### Отрывок
____________________
На саммите СНГ в Душанбе состоялась одна довольно символичная церемония: президента Таджикистана наградили почетным знаком Содружества. Это такая внушительная цепь с эмалевыми гербами всех участников объединения стоимостью более десяти тысяч долларов. Именинник Эмомали Рахмон был неимоверно счастлив: ведь пять лет назад точно такое же «украшение» получил на саммите в Кишиневе президент России Владимир Путин. Нынешнее мероприятие — прощальное для Путина-президента. Почетный знак СНГ — что-то вроде благодарности Эмомали Рахмону за стойкую поддержку мифа о том, что Содружество независимых государств еще не превратилось в Содружество государств, неуправляемых Россией. За то, что Рахмон вместе с несколькими другими постсоветскими лидерами не устают подпитывать иллюзии отдельных кремлевских стратегов о том, что Владимир Владимирович по-прежнему контролирует не только РФ, но и СНГ, а любой проект на постсоветском пространстве без участия России заведомо обречен на провал.
Символично выглядело и то, что впервые в постсоветской практике саммит СНГ проходил в жесткой увязке по времени и месту с саммитами ЕврАзЭС и ОДКБ. Некоторые участники действа то и дело говорили о том, что душанбинские встречи должны были засвидетельствовать прорыв постсоветcкой интеграции сразу на трех направлениях: политическом (СНГ), экономическом (ЕврАзЭС) и военном (ОДКБ).
Судя по всему, первое, что должно было символизировать политический «прорыв», — это рекордные за последние годы одиннадцать президентов, участвующих в саммите. Если бы не Виктор Ющенко, направившийся в тот день в другую страну, можно было бы представить, какими яркими и насыщенными были бы комментарии идейных вдохновителей СНГ о его втором дыхании.
____________________
### Исходные данные
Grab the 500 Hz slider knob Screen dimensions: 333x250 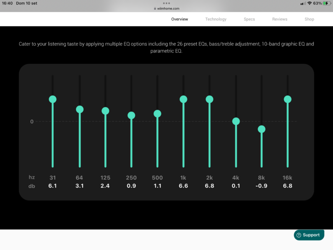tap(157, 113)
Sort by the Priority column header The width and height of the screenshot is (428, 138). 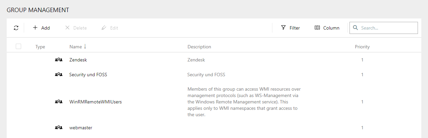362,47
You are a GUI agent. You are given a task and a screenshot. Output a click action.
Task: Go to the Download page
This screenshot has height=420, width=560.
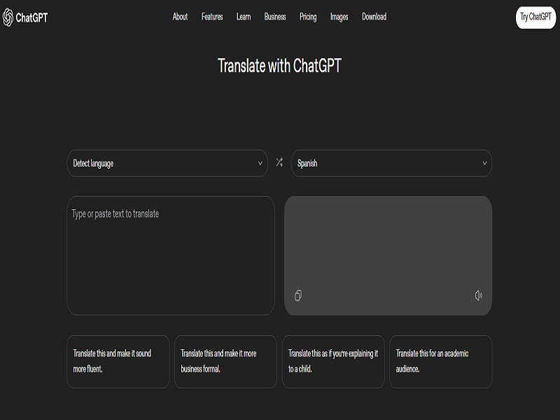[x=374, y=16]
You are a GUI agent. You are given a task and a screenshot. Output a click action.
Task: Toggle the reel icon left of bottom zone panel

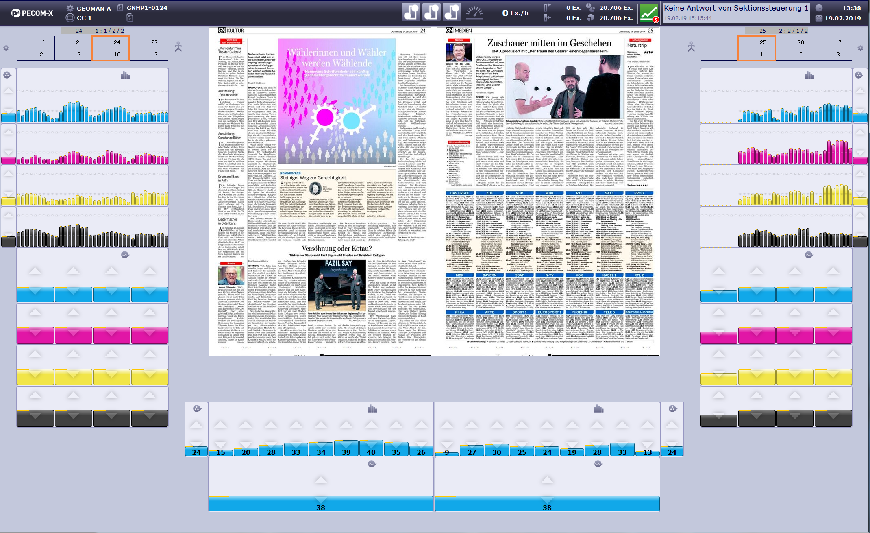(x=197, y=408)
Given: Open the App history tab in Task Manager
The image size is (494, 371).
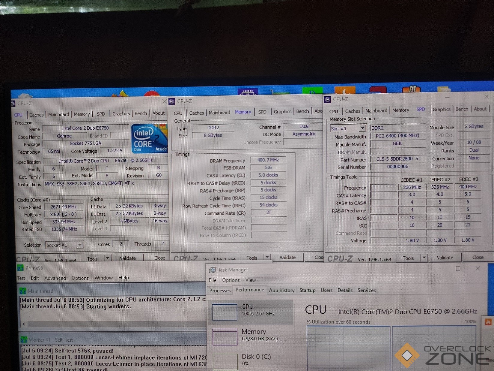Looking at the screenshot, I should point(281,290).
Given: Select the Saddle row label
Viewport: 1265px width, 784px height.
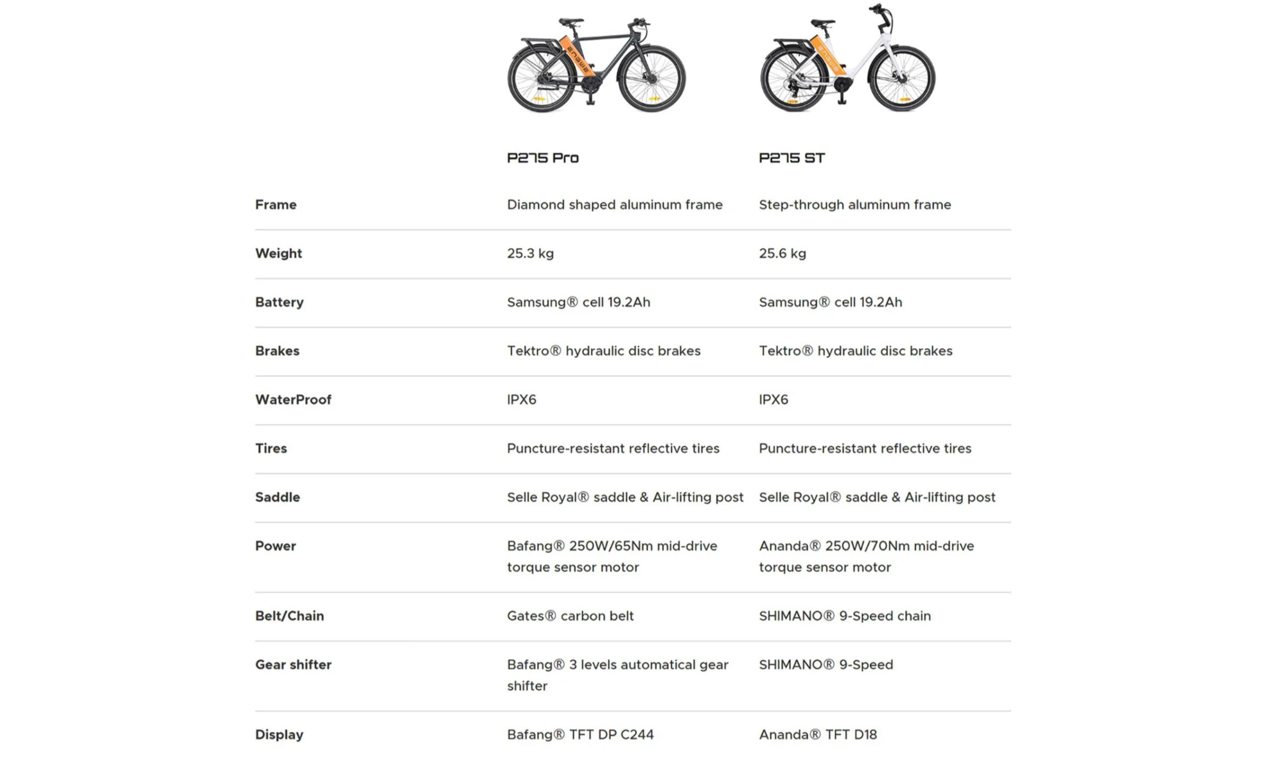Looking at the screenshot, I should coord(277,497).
____________________
### Задания к упражнению
[a] Измените часть отрывка, начиная со слов «Символично выглядело и» и заканчивая словами «его втором дыхании.»: приведите ее заново, заменив «прорыв» на «рывок».
[b] Пожалуйста, продолжите текст о саммите СНГ в Душанбе, начав сразу после его последнего предложения.

### Ответы по заданиям
[a]
Символично выглядело и то, что впервые в постсоветской практике саммит СНГ проходил в жесткой увязке по времени и месту с саммитами ЕврАзЭС и ОДКБ. Некоторые участники действа то и дело говорили о том, что душанбинские встречи должны были засвидетельствовать рывок постсоветcкой интеграции сразу на трех направлениях: политическом (СНГ), экономическом (ЕврАзЭС) и военном (ОДКБ).
Судя по всему, первое, что должно было символизировать политический «рывок», — это рекордные за последние годы одиннадцать президентов, участвующих в саммите. Если бы не Виктор Ющенко, направившийся в тот день в другую страну, можно было бы представить, какими яркими и насыщенными были бы комментарии идейных вдохновителей СНГ о его втором дыхании.

[b]
По-разному можно относиться к тому, что Виктор Андреевич предпочел Париж Душанбе (о чем, по нашей информации, участники встречи узнали уже после окончания саммита от журналистов, а посему до последней минуты говорили о сложной поствыборной ситуации, не позволившей нашему президенту покинуть страну). Но очевидно одно: если бы Ющенко присутствовал на саммите, Украине вряд ли было бы посвящено столько внимания, как из-за его отсутствия. Другое дело, что президенту вряд ли стоило ссылаться на сложную политическую ситуацию, а нужно было честно предупредить о ранее запланированной встрече с президентом Франции. Ведь если Виктор Андреевич декларирует приоритетность европейского выбора, то почему он должен игнорировать встречу с тем, кто реально может помочь этот выбор реализовать ради общения с приверженцами совсем других интеграционных моделей? Тем более ни для кого не секрет, как иногда бывает полезно донести до лидеров уровня Саркози определенный мессидж перед тем, как тот отправится с визитом в Россию и проведет переговоры в Кремле.
Но вернемся к «прорывам». Документом, который должен был символизировать политический «прорыв», стала одобренная на саммите Концепция дальнейшего развития Содружества. Точнее, одобренная в целом, поскольку Грузия и Туркменистан ее не подписали, Молдова «завизировала» с оговоркой, а Азербайджан и Украина высказали особое мнение.
Украина в очередной раз подтвердила: СНГ интересует ее главным образом как экономический проект. Арсений Яценюк не уставал выражать свое удовольствие тем, что ключевой для Украины пункт — «завершение создания полномасштабного режима свободной торговли» — нашел свое отображение в концепции. Более того, даже Владимир Путин якобы «вполне поддержал» эту формулировку, что как минимум несколько удивляет.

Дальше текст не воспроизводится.